For many people, the weekend is a time to relax after a long work week.
But instead of relaxing, dozens of Kirkland residents filled a room on the Google campus last Saturday to discuss issues of housing during a three-hour public workshop hosted by the Kirkland Housing Strategy Advisory Group.
During his welcoming remarks, Kirkland Deputy Mayor Jay Arnold noted the packed house and the fact that it was a Saturday morning.
“This is clearly an important issue to the City of Kirkland,” he said about housing.
Arthur Sullivan agreed.
“The fact that these people are (here on a weekend) says something about the topic,” he said.
Sullivan is a program manager for A Regional Coalition for Housing (ARCH), an inter-local agency that includes all Eastside cities and operates as an extension of the cities’ housing departments, and is working with the advisory group.
While the group unveiled the work it has done in the past eight months, the main purpose of the workshop was to get feedback from community members and incorporate those ideas into their recommendations to City Council.
“We’re here to listen,” said Sullivan.
Kirkland Mayor Amy Walen, who could not attend last weekend’s workshop due to illness, said the goal of the advisory group was to involve “representative stakeholders from throughout the community to help form recommendations for (the city’s) Housing Strategy Plan.”
“The purpose of our plan is to identify a wide variety of tasks that the city might undertake over time to implement current housing goals and policies,” she said.
The morning started with participants looking over display boards with information the advisory group has gathered so far. Once the formal programming began, people broke up into small groups for discussions on three specific topics: housing supply and diversity, affordable housing and neighborhood character. Participants had the opportunity to discuss two of the topics for about 45 minutes each.
In the housing supply and diversity discussions, people discussed different types of housing and what they thought would be appropriate in Kirkland. These types ranged from single family homes, to multi-family units, to dormitories.
One participant noted that when discussing preserving a neighborhood’s character, people often get confused and think this means uniformity. He said preserving character does not mean only having one type of housing, such as single-family homes. To do this, he said, it would bring only one type of resident into the community. There is a difference between maintaining character and being identical, he said.
When discussing affordable housing, one of the concerns people brought up was the fact that they thought incentives and benefits of affordable housing should go more directly to local residents, not others such as out-0f-state developers.
This is an important issue to Walen.
“As a small business owner I know the barriers that keep my employees from living in Kirkland,” she said. “Other council members have similar insights. We want to see opportunities for everyone. As a council we want our community to be open, inclusive and welcoming to everyone.”
People also acknowledged that affordability can be dependent on construction costs.
During the discussion on neighborhood character, the idea of 10-minute neighborhoods was a conversation topic. Participants discussed what types of services and amenities they would like to have within 10-minute walking distance of where they live.

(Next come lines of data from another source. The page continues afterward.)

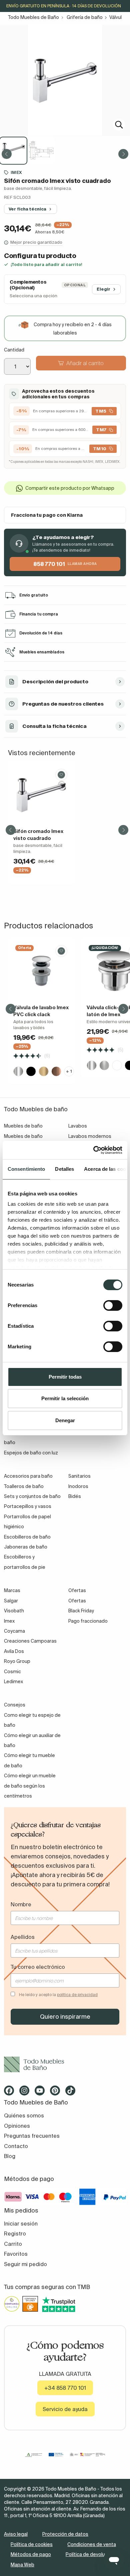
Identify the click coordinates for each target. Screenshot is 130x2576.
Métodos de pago (31, 2554)
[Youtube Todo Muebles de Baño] (42, 2093)
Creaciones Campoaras (30, 1641)
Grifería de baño (85, 17)
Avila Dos (14, 1651)
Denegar (65, 1420)
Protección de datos (65, 2534)
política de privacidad (77, 1994)
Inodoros (78, 1486)
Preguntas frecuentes (32, 2136)
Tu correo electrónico (38, 1967)
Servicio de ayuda (65, 2409)
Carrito (13, 2244)
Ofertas (77, 1600)
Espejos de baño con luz (31, 1452)
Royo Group (17, 1661)
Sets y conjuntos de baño (32, 1496)
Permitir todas (65, 1377)
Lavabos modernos (89, 1136)
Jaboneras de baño (25, 1547)
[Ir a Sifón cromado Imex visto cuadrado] (41, 794)
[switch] (112, 1305)
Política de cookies (32, 2544)
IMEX (16, 172)
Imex (9, 1621)
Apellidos (23, 1937)
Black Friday (81, 1610)
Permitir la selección (65, 1398)
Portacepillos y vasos (27, 1506)
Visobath (14, 1610)
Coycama (14, 1631)
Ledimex (13, 1681)
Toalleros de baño (24, 1486)
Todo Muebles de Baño (33, 17)
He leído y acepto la (58, 1994)
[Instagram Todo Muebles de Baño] (26, 2093)
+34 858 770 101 (65, 2388)
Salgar (11, 1600)
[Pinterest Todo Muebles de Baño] (57, 2093)
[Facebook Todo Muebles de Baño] (11, 2093)
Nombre (21, 1904)
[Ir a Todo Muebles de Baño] (65, 2064)
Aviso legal (16, 2534)
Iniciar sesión (21, 2224)
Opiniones (17, 2126)
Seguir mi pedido (25, 2264)
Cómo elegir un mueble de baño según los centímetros (30, 1786)
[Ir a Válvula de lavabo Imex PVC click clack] (41, 971)
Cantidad (14, 349)
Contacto (16, 2146)
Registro (15, 2234)
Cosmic (12, 1671)
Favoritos (16, 2254)
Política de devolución (90, 2554)
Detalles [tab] (64, 1169)
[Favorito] (61, 775)
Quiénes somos (24, 2115)
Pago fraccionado (88, 1621)
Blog (9, 2156)
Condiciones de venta (91, 2544)
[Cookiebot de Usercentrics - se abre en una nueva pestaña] (93, 1150)
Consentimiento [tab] (26, 1169)
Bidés (74, 1496)
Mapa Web (22, 2564)
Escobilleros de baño (27, 1537)
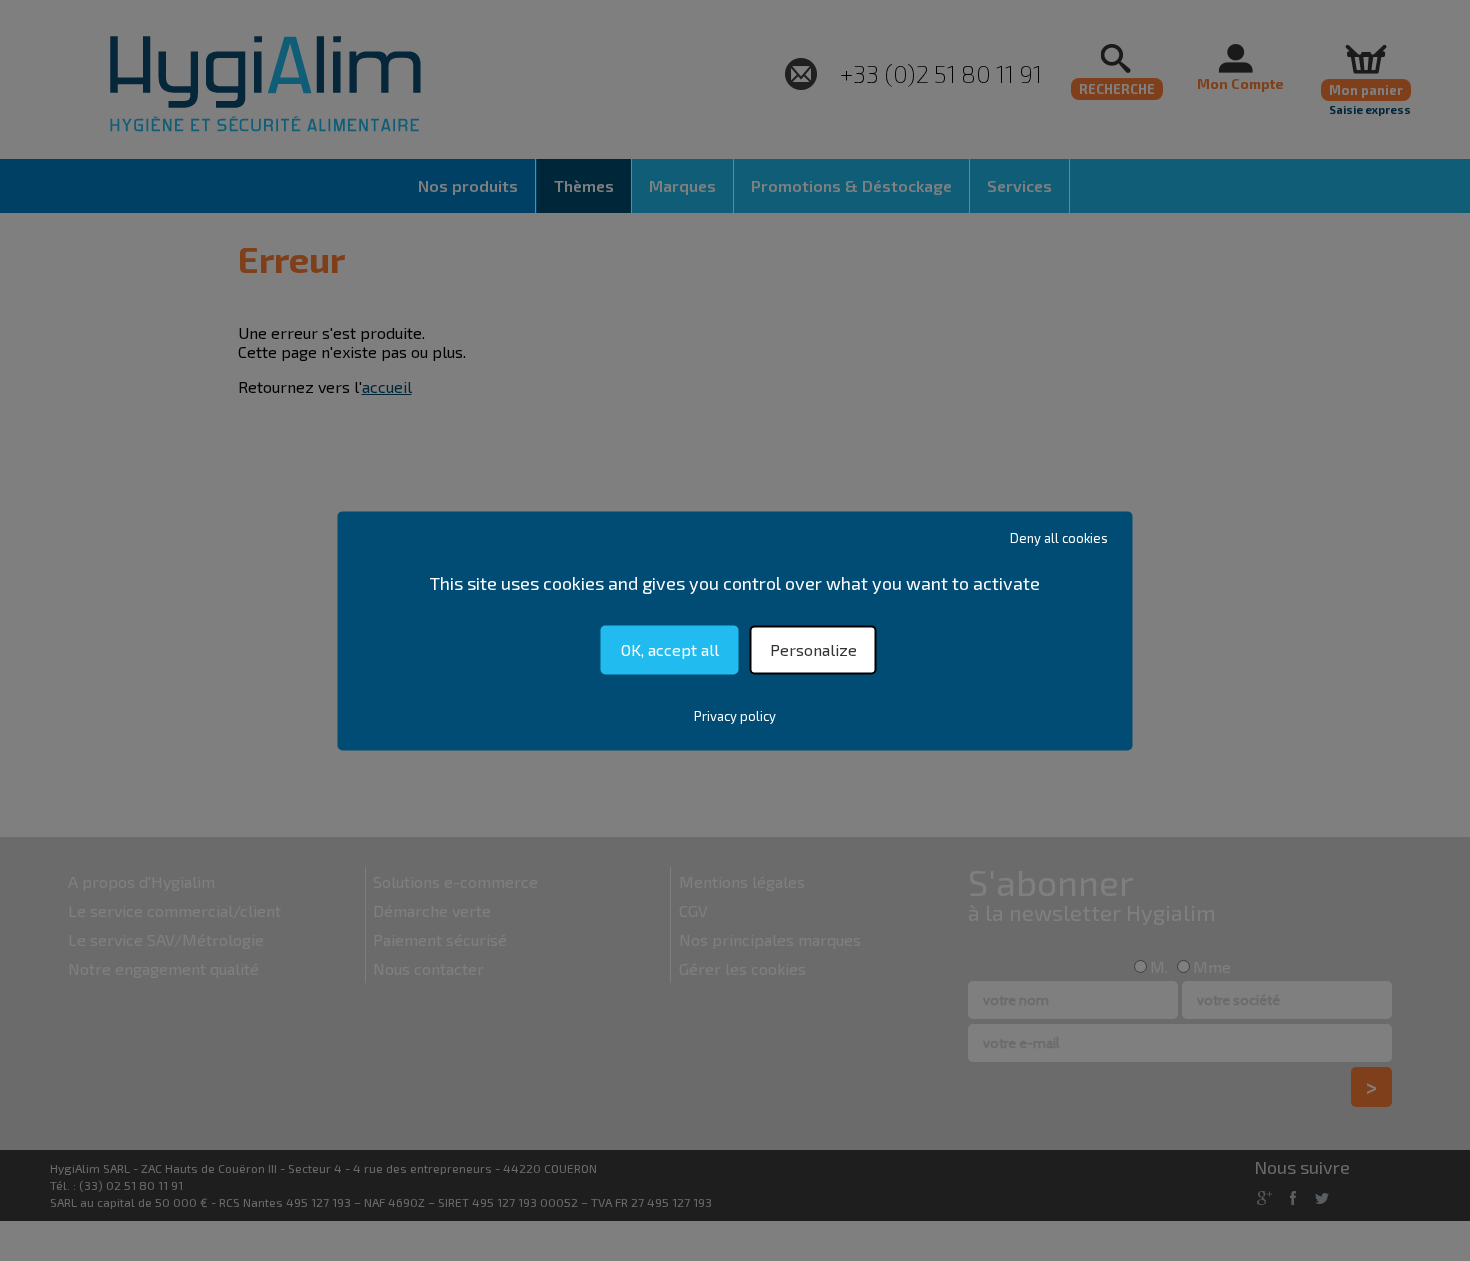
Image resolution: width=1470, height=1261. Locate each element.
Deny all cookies (1059, 538)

One woman shared that she takes transit everywhere and how that factors a lot into her choices. She added that she would like to see more “neighborliness” in the community as people don’t seem to know each other or what anyone else is doing.
“It’s really sad to me,” she said.
Another issue that was brought up during these discussions was that of safety and accessibility when it comes to a neighborhood’s walkability.
Prior to the workshop, Sullivan said some of the work the advisory has done includes an online survey that brought in more than 1,400 responses (more than any other online survey the city has done) and in-person focus groups.
He added that there is no hard timeline for when the group will report to council.